La Policía Nacional
En este tiempo de receso en el periodo de sesiones y casi en el crepúsculo estival, me vienen a la memoria las visiones que hacen posible el buen desarrollo de la actividad en el Congreso. Cuando cruzamos el umbral del palacio de la Carrera de San Jerónimo, lo primero que encontramos más allá de los ecos de la historia parlamentaria, es la mirada atenta y serena de los agentes de la Policía Nacional. Ellos son los guardianes discretos de nuestra democracia, los centinelas de un templo donde la palabra se convierte en ley. Y, sin embargo, su labor es tantas veces silenciosa, tantas veces invisible, aunque es absolutamente esencial.

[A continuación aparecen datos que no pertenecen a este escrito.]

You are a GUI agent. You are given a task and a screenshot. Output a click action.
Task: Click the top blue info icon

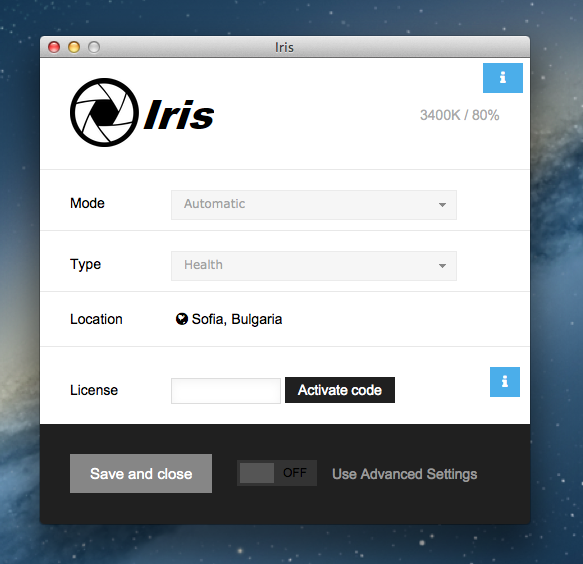point(503,78)
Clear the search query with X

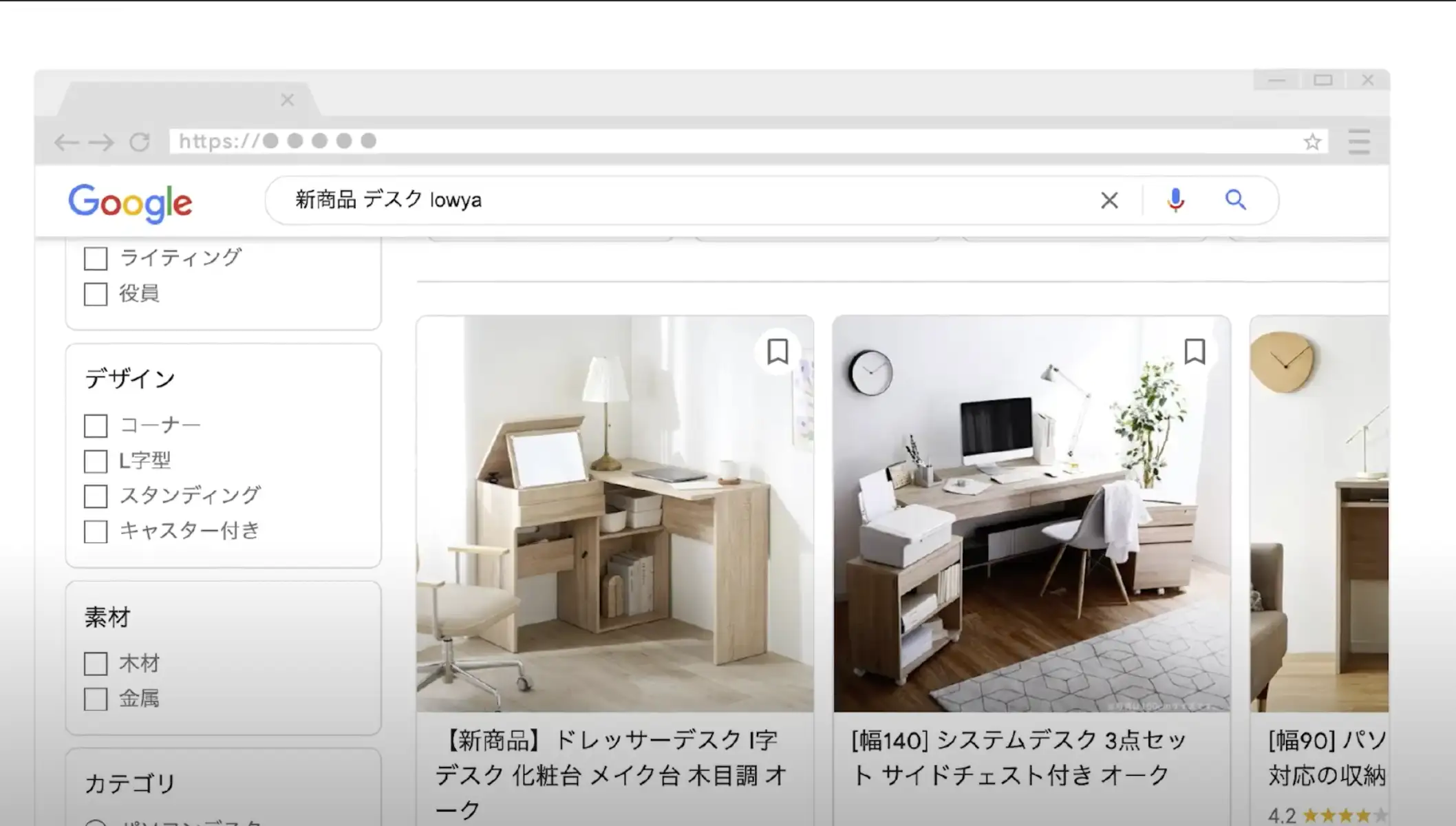1109,200
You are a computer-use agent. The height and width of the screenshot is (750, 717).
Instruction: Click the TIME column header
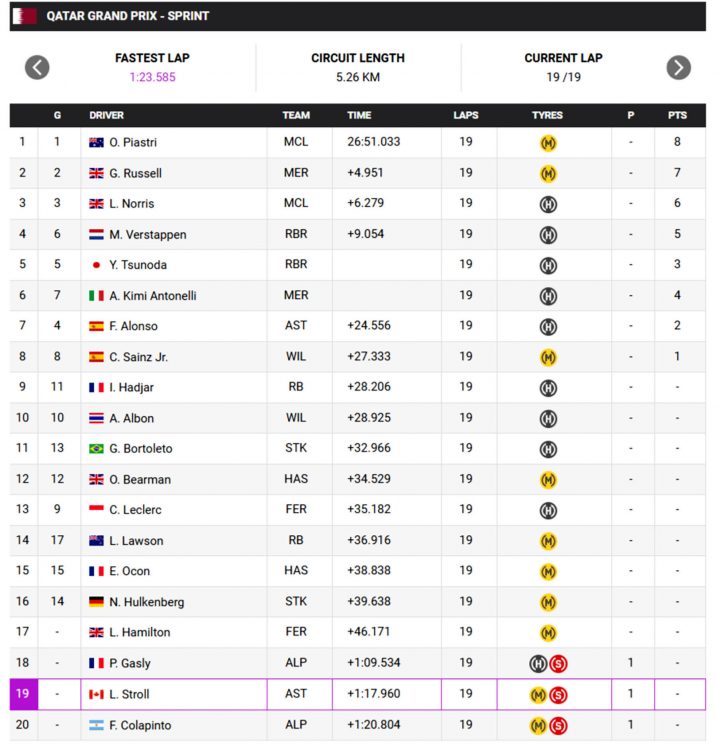click(x=359, y=115)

La Policía Nacional, además de ser una institución de donación a la ciudadanía; es también un cuerpo con hondas raíces históricas en la construcción de España. A lo largo de los años, ha evolucionado, se ha adaptado a los cambios políticos y sociales, pero siempre ha mantenido intacta su razón de ser: la defensa de la seguridad, del orden y de las personas. Y en ese marco, la vigilancia del Congreso adquiere una dimensión singular, porque en estas salas y pasillos, se expresa la voluntad del pueblo y se plasma la soberanía nacional. Son los escoltas de la memoria colectiva de las Cortes.
No se trata por lo tanto únicamente de custodiar un edificio monumental cargado de símbolos. La misión de los policías nacionales en el Congreso es mucho más profunda. Ellos son avalistas del normal funcionamiento de la Cámara, cuidando la seguridad de los diputados, de los trabajadores, de los periodistas, y de todo aquel que participa en la vida parlamentaria. Su presencia transmite confianza, permite que la política fluya sin amenazas, que las sesiones transcurran con la serenidad que requiere el debate democrático.
Recuerdo, en una conversación de pasillo, una frase de un cronista parlamentario que con lucidez dejó escrita: “El Congreso respira en calma porque alguien vigila en silencio las puertas de su casa”. Esa es la esencia de este servicio. Vigilancia y silencio, firmeza y discreción, sacrificio y profesionalidad.
Son muchos, en el hemiciclo, los parlamentarios que han sabido reconocer siempre esta tarea. Entre ellos está por ejemplo el diputado Carlos García Adanero, que desde la tribuna de oradores, ha sido un firme defensor del Cuerpo, especialmente frente a las vejaciones que en su propia comunidad de Navarra han sufrido tantos agentes. En una ocasión sus palabras sonaron como un homenaje y admonición: Sin respeto a quienes nos protegen, se erosiona el respeto mismo a las instituciones.
La nobleza de la Policía Nacional se resume en una frase que un buen amigo mío, Antonio López, hoy policía en la reserva, me regaló con emoción: “El ser policía nacional es algo que se lleva en la sangre, es capacidad de servicio a la sociedad, es quien, sin conocerte de nada, no dudaría en dar la vida por ti”. Esa confesión, sencilla y rotunda, resume mejor que cualquier discurso el tuetano del compromiso de estos hombres y mujeres.
Al observarlos cada día, uno no puede dejar de reflexionar sobre el delicado equilibrio que sostienen. En un tiempo donde la política a menudo se llena de ruido, ellos nos recuerdan con su silencio que la democracia también necesita cimientos de calma y seguridad. Y esos cimientos los proporcionan ellos, con uniforme y proclividad. La historia reconocerá, como lo hace ya la gratitud ciudadana, la encomiable labor de estos protectores del Congreso. Porque más allá de los debates encendidos, de las diferencias legítimas entre partidos, hay un punto de encuentro inquebrantable, que es la deuda de respeto hacia quienes preconizan que este edificio siga siendo la casa de todos los españoles.-
Los policías nacionales son los custodios de este palacio decimonónico que inaugurara la reina Isabel II y de todas las personas que lo integramos; amparan, en definitiva, la posibilidad misma de que la palabra siga siendo libre, de que la voluntad popular se exprese sin coacción y de que la democracia tenga un refugio seguro.